“Transparency empowers citizens, investors, regulators, and other watchdogs and is a necessary ingredient of good governance for countries and companies alike.”

– Former US Senator Richard Lugar (R-IN), May 2010

“Transparency is the enemy of corruption, and today the United States has sent a clear message to government officials who seek to siphon off public funds for personal gain.”

Publish What You Pay (PWYP) members around the world campaign to create a more open and accountable extractives sector. Countries rich in natural resources often fall prey to the resource curse, a paradoxical condition where countries with an abundance of natural resources are some of the poorest in the world due to mismanagement and corruption. Because transparency is the best disinfectant, PWYP believes that shining a light on the financial flows between governments and companies will allow citizens to demand accountability for how their resource wealth is managed.

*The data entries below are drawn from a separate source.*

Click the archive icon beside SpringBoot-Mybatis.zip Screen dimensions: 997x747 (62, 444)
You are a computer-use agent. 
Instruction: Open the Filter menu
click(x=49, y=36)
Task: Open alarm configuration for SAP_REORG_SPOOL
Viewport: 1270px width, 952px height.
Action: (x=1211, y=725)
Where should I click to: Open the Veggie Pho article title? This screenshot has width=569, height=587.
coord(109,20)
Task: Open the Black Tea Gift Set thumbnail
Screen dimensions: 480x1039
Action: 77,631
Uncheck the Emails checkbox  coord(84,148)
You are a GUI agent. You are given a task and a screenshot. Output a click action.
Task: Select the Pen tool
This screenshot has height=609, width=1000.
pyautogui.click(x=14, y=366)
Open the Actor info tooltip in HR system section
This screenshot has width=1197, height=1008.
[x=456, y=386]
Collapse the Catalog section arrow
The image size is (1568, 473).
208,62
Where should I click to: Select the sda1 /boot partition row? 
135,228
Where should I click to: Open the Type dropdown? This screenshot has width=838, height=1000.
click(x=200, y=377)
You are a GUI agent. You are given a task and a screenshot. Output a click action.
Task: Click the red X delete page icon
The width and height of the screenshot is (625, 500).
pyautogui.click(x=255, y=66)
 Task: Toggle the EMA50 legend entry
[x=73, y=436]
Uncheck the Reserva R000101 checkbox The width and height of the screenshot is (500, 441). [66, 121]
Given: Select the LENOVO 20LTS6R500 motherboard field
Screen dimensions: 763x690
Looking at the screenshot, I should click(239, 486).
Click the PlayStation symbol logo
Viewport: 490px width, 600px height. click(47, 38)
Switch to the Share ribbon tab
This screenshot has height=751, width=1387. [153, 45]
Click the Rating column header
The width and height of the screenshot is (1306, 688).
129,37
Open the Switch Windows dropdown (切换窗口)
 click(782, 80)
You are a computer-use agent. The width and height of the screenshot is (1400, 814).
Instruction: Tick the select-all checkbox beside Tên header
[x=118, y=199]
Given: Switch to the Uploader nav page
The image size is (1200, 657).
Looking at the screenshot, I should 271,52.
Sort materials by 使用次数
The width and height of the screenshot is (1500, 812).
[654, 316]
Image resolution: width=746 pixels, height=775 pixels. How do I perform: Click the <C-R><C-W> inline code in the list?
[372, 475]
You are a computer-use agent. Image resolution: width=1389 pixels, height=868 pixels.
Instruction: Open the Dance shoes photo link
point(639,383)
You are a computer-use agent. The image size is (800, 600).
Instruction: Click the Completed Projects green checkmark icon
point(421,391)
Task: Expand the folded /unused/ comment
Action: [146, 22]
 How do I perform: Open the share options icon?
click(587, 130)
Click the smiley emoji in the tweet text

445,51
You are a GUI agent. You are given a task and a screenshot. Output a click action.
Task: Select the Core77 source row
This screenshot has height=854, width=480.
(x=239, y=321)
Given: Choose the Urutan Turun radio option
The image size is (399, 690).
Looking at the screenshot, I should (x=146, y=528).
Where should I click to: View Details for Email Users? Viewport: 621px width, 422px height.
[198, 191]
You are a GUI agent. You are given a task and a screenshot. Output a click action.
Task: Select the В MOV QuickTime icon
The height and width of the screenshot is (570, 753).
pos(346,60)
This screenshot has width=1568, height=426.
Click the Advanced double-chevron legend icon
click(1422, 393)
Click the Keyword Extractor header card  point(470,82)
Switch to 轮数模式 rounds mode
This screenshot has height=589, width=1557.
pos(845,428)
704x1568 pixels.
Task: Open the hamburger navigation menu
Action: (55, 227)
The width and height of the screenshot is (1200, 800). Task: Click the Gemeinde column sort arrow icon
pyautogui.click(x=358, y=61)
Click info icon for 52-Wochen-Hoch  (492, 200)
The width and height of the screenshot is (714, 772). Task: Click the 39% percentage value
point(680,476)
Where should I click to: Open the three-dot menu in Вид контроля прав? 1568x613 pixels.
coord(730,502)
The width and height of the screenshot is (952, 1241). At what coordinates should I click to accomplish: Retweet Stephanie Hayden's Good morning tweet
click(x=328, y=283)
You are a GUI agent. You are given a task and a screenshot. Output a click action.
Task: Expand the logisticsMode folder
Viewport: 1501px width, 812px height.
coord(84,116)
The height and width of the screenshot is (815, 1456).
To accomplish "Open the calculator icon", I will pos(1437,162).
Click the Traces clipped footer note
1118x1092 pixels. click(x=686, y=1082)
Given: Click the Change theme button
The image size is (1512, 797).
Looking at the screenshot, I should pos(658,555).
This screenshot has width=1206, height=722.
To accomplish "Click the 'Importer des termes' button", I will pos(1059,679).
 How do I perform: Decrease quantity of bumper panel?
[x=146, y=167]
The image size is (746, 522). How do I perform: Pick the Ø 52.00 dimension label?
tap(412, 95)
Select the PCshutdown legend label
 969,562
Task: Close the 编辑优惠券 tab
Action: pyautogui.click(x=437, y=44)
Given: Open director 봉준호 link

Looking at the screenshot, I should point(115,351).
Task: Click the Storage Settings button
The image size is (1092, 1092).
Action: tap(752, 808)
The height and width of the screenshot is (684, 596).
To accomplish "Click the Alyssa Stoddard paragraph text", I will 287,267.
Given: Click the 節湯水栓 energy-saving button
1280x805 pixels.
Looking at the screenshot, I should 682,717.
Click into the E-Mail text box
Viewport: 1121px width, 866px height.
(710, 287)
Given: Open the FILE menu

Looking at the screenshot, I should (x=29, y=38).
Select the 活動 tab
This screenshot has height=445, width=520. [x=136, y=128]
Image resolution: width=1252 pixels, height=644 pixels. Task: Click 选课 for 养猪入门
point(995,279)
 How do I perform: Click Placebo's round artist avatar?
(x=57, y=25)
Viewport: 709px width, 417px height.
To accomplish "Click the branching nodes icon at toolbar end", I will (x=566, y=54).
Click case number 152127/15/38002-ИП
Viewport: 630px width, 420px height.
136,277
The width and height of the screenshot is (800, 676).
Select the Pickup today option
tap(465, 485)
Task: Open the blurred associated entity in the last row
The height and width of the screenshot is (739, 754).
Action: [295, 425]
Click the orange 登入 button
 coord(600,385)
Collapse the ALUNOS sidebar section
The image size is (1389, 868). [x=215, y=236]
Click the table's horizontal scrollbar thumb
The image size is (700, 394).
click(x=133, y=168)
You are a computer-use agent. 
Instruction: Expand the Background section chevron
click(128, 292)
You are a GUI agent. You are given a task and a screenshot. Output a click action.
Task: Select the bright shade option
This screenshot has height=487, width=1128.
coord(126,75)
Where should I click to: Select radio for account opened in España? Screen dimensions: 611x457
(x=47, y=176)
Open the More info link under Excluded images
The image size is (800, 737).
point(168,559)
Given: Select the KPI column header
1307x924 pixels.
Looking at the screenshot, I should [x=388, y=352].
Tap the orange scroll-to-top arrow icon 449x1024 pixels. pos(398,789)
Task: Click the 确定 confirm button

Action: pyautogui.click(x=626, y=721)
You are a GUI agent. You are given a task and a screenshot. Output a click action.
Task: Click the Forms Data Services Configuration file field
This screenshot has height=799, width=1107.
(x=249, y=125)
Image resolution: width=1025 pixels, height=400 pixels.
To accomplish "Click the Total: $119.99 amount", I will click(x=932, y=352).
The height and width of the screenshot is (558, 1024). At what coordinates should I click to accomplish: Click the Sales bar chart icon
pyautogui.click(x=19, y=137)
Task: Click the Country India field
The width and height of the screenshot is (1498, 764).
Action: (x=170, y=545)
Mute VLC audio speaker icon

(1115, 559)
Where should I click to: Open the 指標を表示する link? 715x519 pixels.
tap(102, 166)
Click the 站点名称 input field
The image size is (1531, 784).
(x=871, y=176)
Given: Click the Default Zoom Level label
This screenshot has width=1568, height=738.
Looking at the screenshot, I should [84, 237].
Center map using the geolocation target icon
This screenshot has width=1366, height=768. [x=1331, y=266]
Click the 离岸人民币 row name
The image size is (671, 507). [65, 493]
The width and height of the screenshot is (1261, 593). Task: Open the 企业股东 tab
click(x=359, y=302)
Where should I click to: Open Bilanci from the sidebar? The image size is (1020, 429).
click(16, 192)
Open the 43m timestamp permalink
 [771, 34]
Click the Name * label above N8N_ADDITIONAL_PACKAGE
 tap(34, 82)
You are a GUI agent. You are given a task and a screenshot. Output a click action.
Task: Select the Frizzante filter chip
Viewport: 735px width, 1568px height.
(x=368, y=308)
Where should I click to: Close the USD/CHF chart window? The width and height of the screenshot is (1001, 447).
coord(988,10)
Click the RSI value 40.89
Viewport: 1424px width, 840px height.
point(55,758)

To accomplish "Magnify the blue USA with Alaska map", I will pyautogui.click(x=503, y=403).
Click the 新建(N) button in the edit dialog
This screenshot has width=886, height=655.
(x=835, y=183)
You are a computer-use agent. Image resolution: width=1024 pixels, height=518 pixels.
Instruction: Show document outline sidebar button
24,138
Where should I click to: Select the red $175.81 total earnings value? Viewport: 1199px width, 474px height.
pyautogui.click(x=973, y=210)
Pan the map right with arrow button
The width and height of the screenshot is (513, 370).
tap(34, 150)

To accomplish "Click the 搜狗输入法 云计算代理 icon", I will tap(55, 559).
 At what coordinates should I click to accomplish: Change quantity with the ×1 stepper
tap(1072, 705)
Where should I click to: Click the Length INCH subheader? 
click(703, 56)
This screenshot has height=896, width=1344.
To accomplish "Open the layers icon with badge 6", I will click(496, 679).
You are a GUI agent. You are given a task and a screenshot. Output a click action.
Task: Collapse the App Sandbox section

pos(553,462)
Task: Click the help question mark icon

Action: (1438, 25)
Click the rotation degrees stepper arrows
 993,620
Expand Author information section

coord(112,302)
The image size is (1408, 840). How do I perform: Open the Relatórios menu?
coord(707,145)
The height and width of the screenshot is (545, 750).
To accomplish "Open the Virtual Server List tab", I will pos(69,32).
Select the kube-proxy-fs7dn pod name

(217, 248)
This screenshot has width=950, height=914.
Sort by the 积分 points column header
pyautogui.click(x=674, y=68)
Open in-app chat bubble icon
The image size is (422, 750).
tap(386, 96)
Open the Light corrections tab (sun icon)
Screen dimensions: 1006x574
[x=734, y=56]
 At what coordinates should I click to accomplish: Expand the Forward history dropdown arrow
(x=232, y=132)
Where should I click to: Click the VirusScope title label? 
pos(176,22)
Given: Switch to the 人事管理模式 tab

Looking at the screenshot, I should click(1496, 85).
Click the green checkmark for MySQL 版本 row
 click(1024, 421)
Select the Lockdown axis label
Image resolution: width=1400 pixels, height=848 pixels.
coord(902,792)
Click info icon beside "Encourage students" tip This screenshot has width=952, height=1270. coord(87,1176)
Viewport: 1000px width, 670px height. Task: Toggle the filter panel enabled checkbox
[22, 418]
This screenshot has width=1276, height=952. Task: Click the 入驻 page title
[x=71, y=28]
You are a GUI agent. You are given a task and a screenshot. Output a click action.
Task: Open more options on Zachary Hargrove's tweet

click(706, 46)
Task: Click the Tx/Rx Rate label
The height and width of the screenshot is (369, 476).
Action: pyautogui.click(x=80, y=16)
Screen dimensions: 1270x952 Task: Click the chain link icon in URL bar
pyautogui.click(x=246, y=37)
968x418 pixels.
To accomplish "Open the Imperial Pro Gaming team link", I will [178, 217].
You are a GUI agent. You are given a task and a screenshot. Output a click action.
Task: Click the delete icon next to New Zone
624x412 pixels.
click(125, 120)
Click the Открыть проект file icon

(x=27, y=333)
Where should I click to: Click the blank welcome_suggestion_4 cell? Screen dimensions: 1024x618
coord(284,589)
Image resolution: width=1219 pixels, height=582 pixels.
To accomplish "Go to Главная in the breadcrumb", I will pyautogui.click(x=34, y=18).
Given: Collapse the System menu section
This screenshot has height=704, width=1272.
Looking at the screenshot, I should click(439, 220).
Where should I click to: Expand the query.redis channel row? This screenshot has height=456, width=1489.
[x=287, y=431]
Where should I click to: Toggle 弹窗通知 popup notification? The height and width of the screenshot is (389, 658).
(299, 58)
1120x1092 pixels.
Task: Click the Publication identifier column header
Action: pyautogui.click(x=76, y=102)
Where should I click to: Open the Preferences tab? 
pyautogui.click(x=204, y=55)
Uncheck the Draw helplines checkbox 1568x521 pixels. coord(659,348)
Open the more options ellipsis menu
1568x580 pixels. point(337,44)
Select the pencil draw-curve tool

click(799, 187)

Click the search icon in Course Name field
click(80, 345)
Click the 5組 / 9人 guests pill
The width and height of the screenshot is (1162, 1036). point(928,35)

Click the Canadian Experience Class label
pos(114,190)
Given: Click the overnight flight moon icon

PWYP-US kick-started this effort by securing the passage of a landmark transparency law, the Cardin-Lugar Provision of the Dodd-Frank Act (also known as Section 1504), which requires oil, gas and mining companies listed on US stock exchanges to publicly disclose their project-level payments in every country of operation, including the United States. This historic anti-corruption safeguard was the product of over a decade of bipartisan legislative efforts to bring transparency to the natural resources sector.

While Big Oil’s attempts to weaken Section 1504 have slowed implementation in the United States, the passage of Section 1504 catalyzed the development of a global transparency standard. Since 2010, 30 countries have implemented payment transparency laws modeled on Section 1504. Reporting began in Norway in 2015, in the European Union in 2016, and in Canada in 2017.

The Securities and Exchange Commission (SEC) released the implementing rule for Section 1504 on June 27, 2016. In January 2017, Congress utilized the undemocratic Congressional Review Act (CRA) to repeal the rule. This blatant gift to industry walked back US commitments to combat corruption, and puts US national and energy security at risk. Despite this setback, the Securities and Exchange Commission must release a new implementing rule within a year of the previous rule’s repeal.